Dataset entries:
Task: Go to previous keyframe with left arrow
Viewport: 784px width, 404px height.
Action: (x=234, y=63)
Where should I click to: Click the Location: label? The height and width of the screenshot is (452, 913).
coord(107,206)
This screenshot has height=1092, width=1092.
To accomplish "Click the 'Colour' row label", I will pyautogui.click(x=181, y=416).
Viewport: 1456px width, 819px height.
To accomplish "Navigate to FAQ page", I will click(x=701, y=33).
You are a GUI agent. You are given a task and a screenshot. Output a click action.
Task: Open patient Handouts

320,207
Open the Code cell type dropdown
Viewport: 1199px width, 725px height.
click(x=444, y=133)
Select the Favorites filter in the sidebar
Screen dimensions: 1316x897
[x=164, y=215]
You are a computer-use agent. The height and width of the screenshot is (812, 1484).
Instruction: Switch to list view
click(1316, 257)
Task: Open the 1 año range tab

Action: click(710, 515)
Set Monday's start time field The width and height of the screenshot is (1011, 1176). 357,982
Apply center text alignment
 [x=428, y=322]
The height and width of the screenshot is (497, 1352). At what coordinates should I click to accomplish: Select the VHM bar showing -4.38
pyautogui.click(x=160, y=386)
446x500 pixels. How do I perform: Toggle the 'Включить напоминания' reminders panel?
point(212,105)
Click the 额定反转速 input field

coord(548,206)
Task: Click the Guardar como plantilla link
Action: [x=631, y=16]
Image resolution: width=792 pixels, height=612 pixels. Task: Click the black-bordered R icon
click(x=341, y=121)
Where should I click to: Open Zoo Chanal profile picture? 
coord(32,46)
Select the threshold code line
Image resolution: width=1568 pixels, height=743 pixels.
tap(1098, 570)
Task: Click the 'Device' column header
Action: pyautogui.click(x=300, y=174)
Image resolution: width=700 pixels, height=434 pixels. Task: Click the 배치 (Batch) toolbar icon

> **Work task**: Every entry above must be returned word for word.

> **Output for this task**:
Task: Go to previous keyframe with left arrow
Viewport: 784px width, 404px height.
Action: (x=234, y=63)
Where should I click to: Click the Location: label? The height and width of the screenshot is (452, 913).
coord(107,206)
This screenshot has height=1092, width=1092.
To accomplish "Click the 'Colour' row label", I will pyautogui.click(x=181, y=416).
Viewport: 1456px width, 819px height.
To accomplish "Navigate to FAQ page", I will click(x=701, y=33).
You are a GUI agent. You are given a task and a screenshot. Output a click action.
Task: Open patient Handouts

320,207
Open the Code cell type dropdown
Viewport: 1199px width, 725px height.
click(x=444, y=133)
Select the Favorites filter in the sidebar
Screen dimensions: 1316x897
[x=164, y=215]
You are a computer-use agent. The height and width of the screenshot is (812, 1484).
Instruction: Switch to list view
click(1316, 257)
Task: Open the 1 año range tab

Action: click(710, 515)
Set Monday's start time field The width and height of the screenshot is (1011, 1176). 357,982
Apply center text alignment
 [x=428, y=322]
The height and width of the screenshot is (497, 1352). At what coordinates should I click to accomplish: Select the VHM bar showing -4.38
pyautogui.click(x=160, y=386)
446x500 pixels. How do I perform: Toggle the 'Включить напоминания' reminders panel?
point(212,105)
Click the 额定反转速 input field

coord(548,206)
Task: Click the Guardar como plantilla link
Action: [x=631, y=16]
Image resolution: width=792 pixels, height=612 pixels. Task: Click the black-bordered R icon
click(x=341, y=121)
Where should I click to: Open Zoo Chanal profile picture? 
coord(32,46)
Select the threshold code line
Image resolution: width=1568 pixels, height=743 pixels.
tap(1098, 570)
Task: Click the 'Device' column header
Action: pyautogui.click(x=300, y=174)
Image resolution: width=700 pixels, height=434 pixels. Task: Click the 배치 (Batch) toolbar icon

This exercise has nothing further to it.